An emphasis on control, compulsion and detention seems to be increasing. “Disturbing levels” of physical constraint are reported as used on patients in hospitals.
Many patients are voluntary in name only, control has been extended into the community and there is increased use of community treatment orders; some service users report overly risk averse services and informal threats relating to their accommodation status or parenting rights.
Yet as one recent study shows most service users with experience of compulsory “treatment” thought it hindered rather than helped them.
At the heart of the problems in mental health policy is not just current political and economic difficulties, but the very concept of mental illness, which is still based on a narrow medical model.
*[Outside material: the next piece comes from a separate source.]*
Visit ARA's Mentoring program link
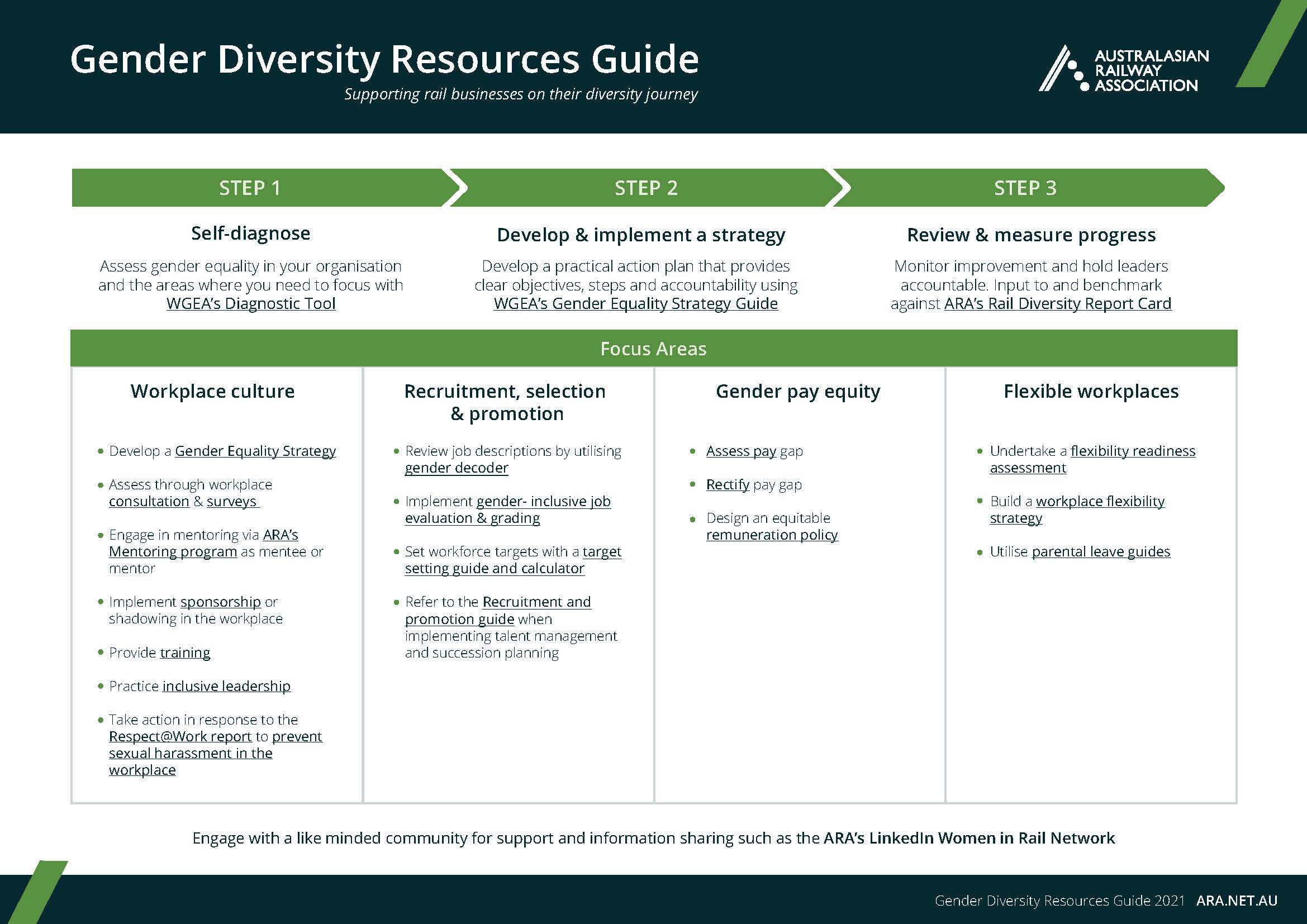 pos(173,552)
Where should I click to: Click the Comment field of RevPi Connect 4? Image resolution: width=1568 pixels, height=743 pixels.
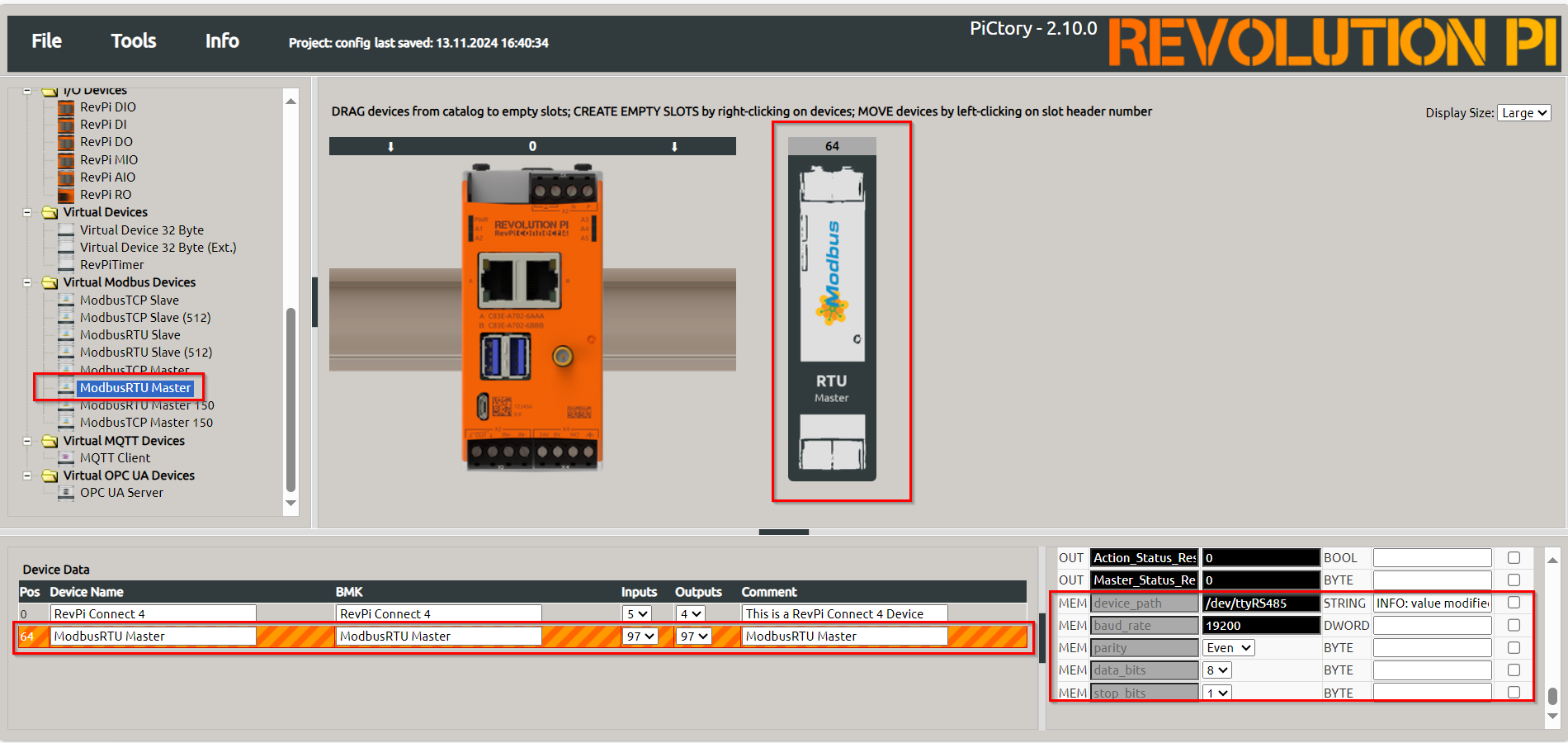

Service users increasingly report that they see such a model as stigmatising and unhelpful.
There is increasing interest in bio-genetic explanations and the search for genes that might be causing mental health conditions, like the so-called “schizophrenia gene”.
Yet so far this seem to offer little to help people in their daily lives. The diagnosis of schizophrenia is still widely disputed and the recent publication of DSM-5 (the Diagnostic Statistical Manual of Mental Disorders) seems only to signify increasing emphasis on converting social issues and human conditions into psychiatric disorders and private pathology.
The Hearing Voices Network and the international hearing voices movement have highlighted that there is a different and more helpful way of understanding and responding to people’s experience than reducing schizophrenia to a diagnostic category.
The medicalisation of mental health issues also seems to be unhelpfully linked with a continuing over-reliance on drug treatments. This is also associated with their increasing extension, both to children and to older people, including those living with dementia, as a means of control.
Traditional approaches not working
Traditional approaches to mental health are clearly not working. At the same time, there are some solutions. These crucially rest on developing more social-based approaches that help people hold on to and build new relationships, gain skills and confidence, and extend their opportunities - and linked with this, involving service users and their organisations much more fully throughout the process.
Governments have made rhetorical commitments to user involvement in mental health since the 1990s, but these have generally translated poorly into practice. Service users continue to highlight the importance of advocacy and increased control over their lives. They value support from other service users – true peer support – as well as user-led services developed by people with shared understanding and experience.
Sadly the user-led organisations that provide the basis for such policy are now increasingly insecure and under-funded, despite past commitments from governments to support the development of a national network of such local resources.
But regardless of the present longstanding negatives, an alternative future does beckon for mental health services and their users, or “psychiatric system survivors” as many actually prefer to call themselves. But it won’t be achieved just by injecting more money – however much that is needed - or offering more of the same.
What is required is a fundamental culture change. This means a culture that involves and and listens to service users as a central core, and which uses and encourages their strengths rather than constantly emphasising their pathology and weaknesses. Ironically, the government is now talking up such “co-production” across social policies. But let’s hope this is more than some of the rhetoric we’ve heard.